JOHN CHRIS CORNETT, Special Commissioner.

Terrafirma, Inc. appeals from an order of the Fayette Circuit Court overruling its motion to set aside a default judgment. CR 55.02 and 60.02.

The appellees filed a complaint against the appellant and John J. Murphy and Patricia Murphy on July 25, 1961. -Summons was served on all defendants on July 26, 1961. The dispute concerned alleged misrepresentations of appellant concerning frontage of a building lot.

The appellees filed a motion for judgment by default against appellant on September 22, 1961, giving notice to attorney for Murphy defendants that the motion would be heard on September 29, 1961. At that time no defensive pleading or motion had been filed or served as required. CR 12.01.

Default judgment was granted against appellant and case was assigned to October 9th to assess damages.

October 7 appellant learned of judgment by default and employed an attorney,

*87On October 9th trial to assess damages was had by the court, without a jury, and damages were fixed and judgment entered in the sum of $4,750. At that trial appellant introduced no evidence.

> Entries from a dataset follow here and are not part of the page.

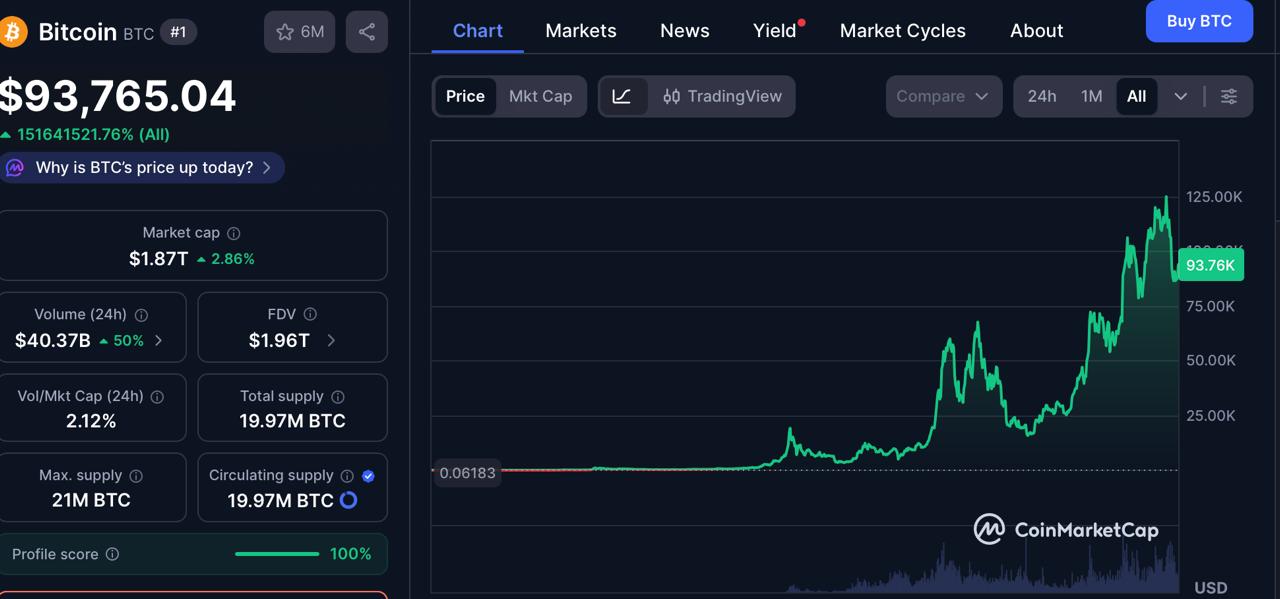This screenshot has height=599, width=1280.
Task: Click the Volume (24h) info icon
Action: tap(142, 314)
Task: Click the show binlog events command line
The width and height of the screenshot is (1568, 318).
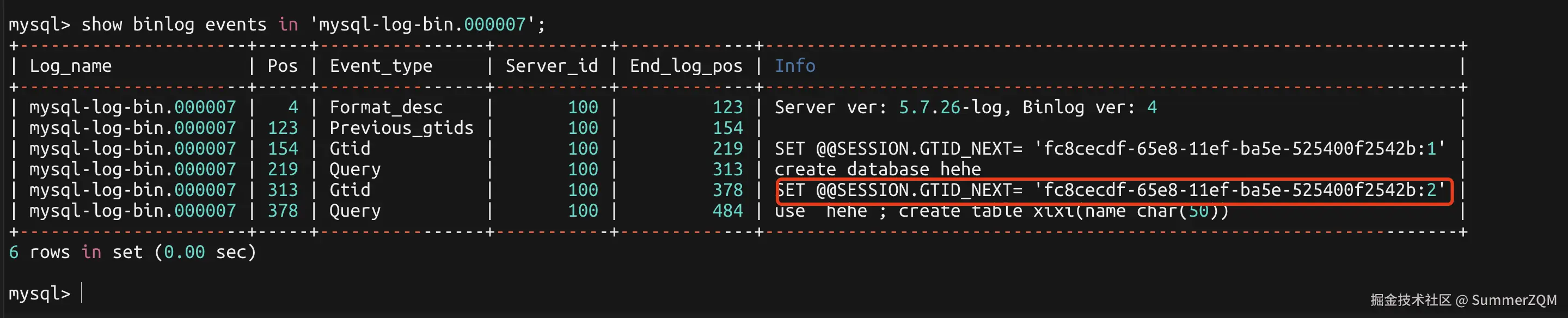Action: point(277,25)
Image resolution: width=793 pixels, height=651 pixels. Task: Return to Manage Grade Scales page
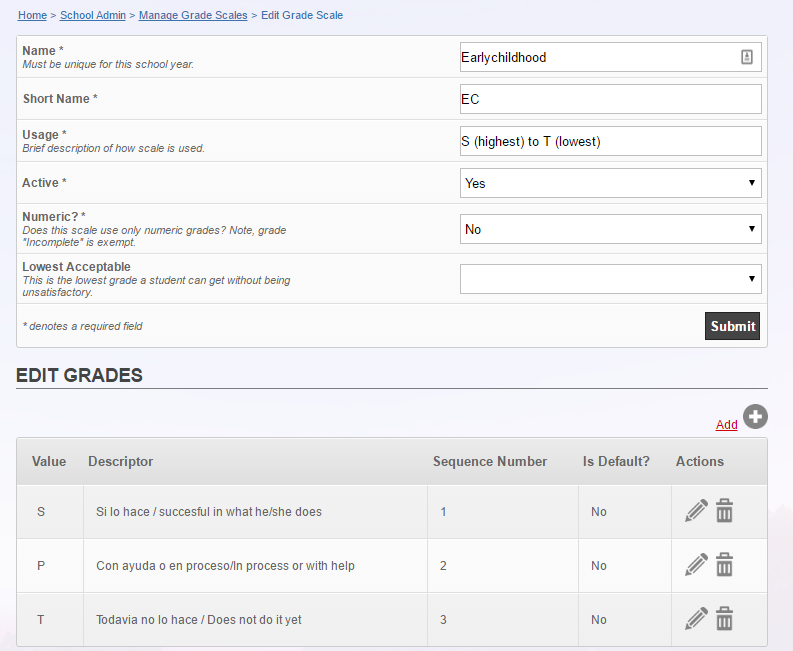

The appellant made timely motion on October 10th to set aside the judgment by default and filed the affidavit of Richard C. Sutherland, Jr., Vice-President of Terra-firma, Inc., defendant below and appellant herein, in which he stated that the attorney, with whom he had discussed the case a few days after summons had been served, had notified him that he could not represent appellant in this action, since there was a conflict of interest with the co-defendant, Murphys, and that said attorney advised him and the Murphys to employ other counsel.

The Murphys employed other counsel who related to Mr. Sutherland that he had procured an extension of time to file an answer for the Murphys by agreement with the attorney for appellees.

Mr. Sutherland thought this would give Terrafirma a like extension, and that attorney for co-defendants would let him know. Thereafter, Mr. Sutherland appears to have forgotten the suit due to pressing business matters, and in the meantime judgment was entered against defendant, Terrafirma, Inc.

More than sixty days had elapsed after summons was served, and appellant had not served or filed defense. The learned trial judge heard the evidence of the appellees as to damages and awarded a sum of $4,750, which was almost as large an amount as the appellees had paid appellant for the lot in the beginning. This court cannot say that the trial judge abused its discretion in overruling the motion to set aside the default judgment, or that the damages were excessive, since no record of the evidence has been filed in this court.

A party is not entitled to have a default judgment set aside unless he can show a reasonable excuse and establish that he has not been guilty of unreasonable delay himself. CR 55.02 and CR 60.02.

The court is of the opinion, under the Rules of Civil Procedure, that appellant should have employed an attorney to have looked after this case before judgment was entered by default. Appellant should not have waited from July 26 until October 7, since the rules require some step to be taken within twenty days from the service of summons.

See Crowder v. American Mutual Liability Ins. Co., Ky., 379 S.W.2d 236 (decided May 15, 1964).

Therefore, it is our opinion that the judgment should be affirmed.

The opinion is approved by the court, and the judgment is affirmed.